Nejat Karagöz
5 Haziran 2012
İnsanların evlenirlerken, evlilik yaşına gelmişler midir, evliliği yürütecek fikrî, bedenî, aklî yeterliliğe sahip midirler şeklindeki bir çok soruya olumlu cevapları olması gerektiğine hiç kimsenin itirazı olamaz. Aynı şekilde insanlar çocuk sahibi olmak istediklerinde de kendilerine birtakım sorular sorar, bunlara olumlu yanıtlar ararlar.
Son günlerde ülkenin neredeyse her mahallesinde tartışılan ve gariptir ki tartışmayı başlatanların bile yanlış bir girizgah kullandıkları bir konu, kürtaj tartışması. Konu Uludere katliamı üzerinden açılmıştı hatırlayacaksınız…
Sorunlu evliliklerde çocukların problem olacağı fikrinden hareketle kürtaja başvuranlar olduğu gibi, ailenin fazla çocuklu olması, doğacak çocuğun hasta/sakat olma riski, annenin sağlığı vb. gibi nedenlerle de kürtaj olanlar var. Gayrimeşru hamilelikler de başka bir sosyal sorunla iç içe olmakla birlikte, bunu da ekleyebiliriz.
Şimdi; yukarıda saydığım hangi nedenle bir ailenin (Daha çok kadının) kürtaj istemesi haklı neden sayılır sizce? Ve ömrü ne kadar olan bir cenin alınabilmelidir?
Bu soruların İslam Hukuku açısından başka,
Medeni Hukuk açısından başka,
İnsan hakları savunucularının perspektifinden başka,
“Bedeni kendisinin olan kadınların” gözünde başka cevapları var maalesef…
Hatta konuya ancak “Başbakan ‘vajina’ bekçiliğini bıraksın” penceresinden bakabilen bir kadının kürtaj hakkındaki fikirleri de siyaset arenasında makes bulabildiğine göre bunu da bir cevap olarak eklememiz gerekiyor.
Kendi cevabımı arz etmeden, öncelikle belirtmem gerekir ki, hiçbir kadının o kürtaj masasına güle oynaya yatacağına inanmıyorum. Bu işin bir cana kıyma olduğu düşüncesi en çok kadınlarda vardır. Ve en çok canı yananlar da gene ‘ana’dır. Tabii ki öldürülen bebeğin fikirlerini bilemiyoruz! Ama bildiğimiz en kesin şey, hangi şart altında olursa olsun kürtaj, bir “cana kıymak”tır.
Bu konu ile ilgili medyaya göz atarken bir şeye gözüm ilişti.
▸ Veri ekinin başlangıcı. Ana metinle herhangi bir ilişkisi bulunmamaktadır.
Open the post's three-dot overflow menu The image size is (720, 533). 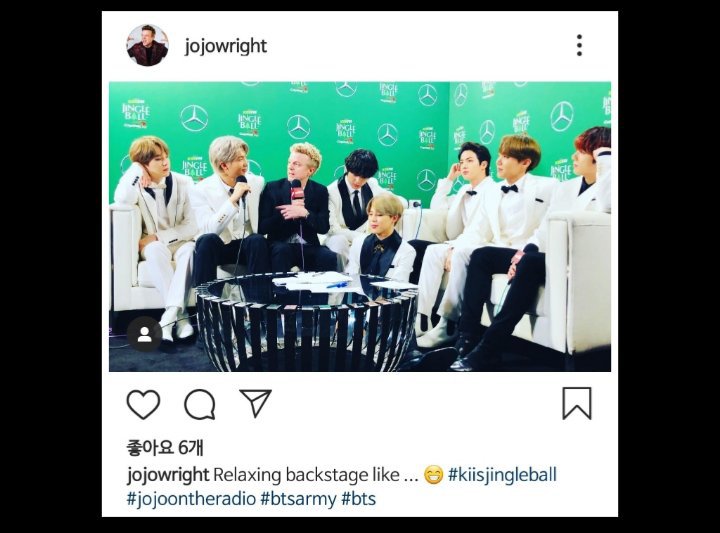click(x=579, y=45)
Bundan birkaç gün önce bir arkadaş sosyal medyada Arabistan’da kafası kesilerek idam edilmek üzere olan bir kadının fotoğrafını paylaşmıştı. Pek çok yorumcu, işin mahiyeti hakkında tek kelime bilmediği halde, bu infaz yönteminin İslami bir kural olduğu varsayımına dayanarak İslam’a, Kitaba, Peygambere salya sümük saldırıyordu
O esnada okuduğum ve hem idam meselesine hem de kürtaj meselesine esaslı bir cevap içeren bir yazıdan çok ilginç bulduğum bir bölümü sizlerle paylaşmak istiyorum:
“Eyaletin gaz odasında 1936 yılında 21; 1937 yılında ise, (11’i siyah) 12 kişi can verdi. Ölümcül gaz ile infaz, 58 yıl daha devam etti. 16 yaşındaki bir genç kızı kaçırıp öldüren uyuşturucu bağımlısı Ricky Lee Sanderson, eyaletin gaz odasında infaz ettiği son mahkum oldu. Tutuklandıktan sonra Hıristiyanlığa bağlanan Sanderson’ın, 30 Ocak 1998 tarihinde idam edilmeden önce son sözleri şöyleydi:
‘Evet, son yemeğimi almadım, çünkü kürtaj konusunda güçlü kanaatlerim var. Bu ülkede kürtaj yapılan 33 milyon bebek nedensiz bir şekilde öldü. Ben ise işlediğim bir suç yüzünden ölüyorum ve bu suç nedeniyle ölmeyi hak ediyorum. İsa beni affettiği için mutluyum. O bebekler hiçbir zaman ilk öğünlerini yiyemediler ve bu nedenle ben de, onların anısına, son öğünümü almadım. Tanrı bana merhamet ettiği için müteşekkirim. Hepsi bu.’